▶ **Your instructions**: From the entries below, return exactly the lines beginning at the one that contains "Screen dimensions: 1568x645" and ending at the one that contains "The image size is (1200, 675).", both of them included, and only those lines.

▶ **Data listing**:
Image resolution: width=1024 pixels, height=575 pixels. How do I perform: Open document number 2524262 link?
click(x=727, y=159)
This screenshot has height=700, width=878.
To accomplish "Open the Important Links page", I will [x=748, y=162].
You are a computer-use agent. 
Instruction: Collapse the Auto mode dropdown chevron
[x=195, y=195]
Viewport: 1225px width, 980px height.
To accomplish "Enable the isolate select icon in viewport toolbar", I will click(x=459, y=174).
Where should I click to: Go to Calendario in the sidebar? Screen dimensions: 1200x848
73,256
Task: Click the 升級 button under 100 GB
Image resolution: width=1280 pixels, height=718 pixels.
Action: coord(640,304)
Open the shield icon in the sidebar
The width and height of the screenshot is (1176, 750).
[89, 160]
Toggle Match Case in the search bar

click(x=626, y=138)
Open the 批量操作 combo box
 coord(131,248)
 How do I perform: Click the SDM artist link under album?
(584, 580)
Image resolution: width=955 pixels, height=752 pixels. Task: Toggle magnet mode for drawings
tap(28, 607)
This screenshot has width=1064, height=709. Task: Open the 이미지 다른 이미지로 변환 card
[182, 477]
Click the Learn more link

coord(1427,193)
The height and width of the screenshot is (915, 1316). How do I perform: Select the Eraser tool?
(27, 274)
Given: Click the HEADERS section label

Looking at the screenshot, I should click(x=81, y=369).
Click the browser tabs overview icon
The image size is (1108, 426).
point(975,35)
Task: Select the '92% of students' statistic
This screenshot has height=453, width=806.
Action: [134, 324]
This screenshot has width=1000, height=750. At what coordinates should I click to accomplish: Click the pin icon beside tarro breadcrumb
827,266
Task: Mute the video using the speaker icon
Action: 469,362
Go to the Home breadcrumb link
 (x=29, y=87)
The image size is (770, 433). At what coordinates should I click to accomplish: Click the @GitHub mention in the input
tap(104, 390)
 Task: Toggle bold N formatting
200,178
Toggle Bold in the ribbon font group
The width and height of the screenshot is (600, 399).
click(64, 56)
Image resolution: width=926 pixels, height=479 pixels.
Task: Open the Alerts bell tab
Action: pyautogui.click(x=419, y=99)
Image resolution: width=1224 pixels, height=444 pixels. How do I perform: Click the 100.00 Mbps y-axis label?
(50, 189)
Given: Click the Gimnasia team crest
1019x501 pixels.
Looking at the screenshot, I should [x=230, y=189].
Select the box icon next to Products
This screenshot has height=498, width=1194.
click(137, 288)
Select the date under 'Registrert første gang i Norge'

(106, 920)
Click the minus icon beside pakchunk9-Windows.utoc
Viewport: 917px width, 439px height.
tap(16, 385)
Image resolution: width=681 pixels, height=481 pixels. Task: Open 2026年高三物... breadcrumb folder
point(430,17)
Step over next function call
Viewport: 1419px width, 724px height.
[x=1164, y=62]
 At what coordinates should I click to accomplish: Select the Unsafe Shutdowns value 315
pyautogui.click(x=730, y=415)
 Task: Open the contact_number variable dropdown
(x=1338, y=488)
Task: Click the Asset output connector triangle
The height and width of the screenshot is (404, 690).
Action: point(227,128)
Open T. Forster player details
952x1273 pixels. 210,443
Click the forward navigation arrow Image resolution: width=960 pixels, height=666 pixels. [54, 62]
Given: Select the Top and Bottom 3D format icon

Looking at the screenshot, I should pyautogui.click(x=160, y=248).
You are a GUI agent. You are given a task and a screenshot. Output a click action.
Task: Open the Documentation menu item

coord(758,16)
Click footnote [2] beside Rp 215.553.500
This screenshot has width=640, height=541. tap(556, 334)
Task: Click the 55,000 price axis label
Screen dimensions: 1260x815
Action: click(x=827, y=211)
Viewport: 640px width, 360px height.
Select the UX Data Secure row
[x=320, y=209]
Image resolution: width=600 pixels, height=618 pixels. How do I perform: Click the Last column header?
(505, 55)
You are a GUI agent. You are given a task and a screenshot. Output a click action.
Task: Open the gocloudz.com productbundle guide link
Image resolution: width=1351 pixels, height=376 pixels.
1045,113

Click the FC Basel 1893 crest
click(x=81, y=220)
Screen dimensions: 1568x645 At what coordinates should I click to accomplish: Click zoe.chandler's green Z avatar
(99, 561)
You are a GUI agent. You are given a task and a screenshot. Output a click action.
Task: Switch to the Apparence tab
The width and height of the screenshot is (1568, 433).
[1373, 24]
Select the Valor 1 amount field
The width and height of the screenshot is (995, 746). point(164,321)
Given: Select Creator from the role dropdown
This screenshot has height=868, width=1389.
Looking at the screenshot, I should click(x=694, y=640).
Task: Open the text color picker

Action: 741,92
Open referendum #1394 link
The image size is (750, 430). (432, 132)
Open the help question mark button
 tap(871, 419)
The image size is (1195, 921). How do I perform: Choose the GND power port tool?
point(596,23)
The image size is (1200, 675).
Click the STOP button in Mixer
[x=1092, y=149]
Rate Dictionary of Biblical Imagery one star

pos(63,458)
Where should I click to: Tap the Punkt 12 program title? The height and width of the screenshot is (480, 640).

▶ **Response for this exercise**:
Screen dimensions: 1568x645 At what coordinates should I click to accomplish: Click zoe.chandler's green Z avatar
(99, 561)
You are a GUI agent. You are given a task and a screenshot. Output a click action.
Task: Switch to the Apparence tab
The width and height of the screenshot is (1568, 433).
[1373, 24]
Select the Valor 1 amount field
The width and height of the screenshot is (995, 746). point(164,321)
Given: Select Creator from the role dropdown
This screenshot has height=868, width=1389.
Looking at the screenshot, I should click(x=694, y=640).
Task: Open the text color picker

Action: 741,92
Open referendum #1394 link
The image size is (750, 430). (432, 132)
Open the help question mark button
 tap(871, 419)
The image size is (1195, 921). How do I perform: Choose the GND power port tool?
point(596,23)
The image size is (1200, 675).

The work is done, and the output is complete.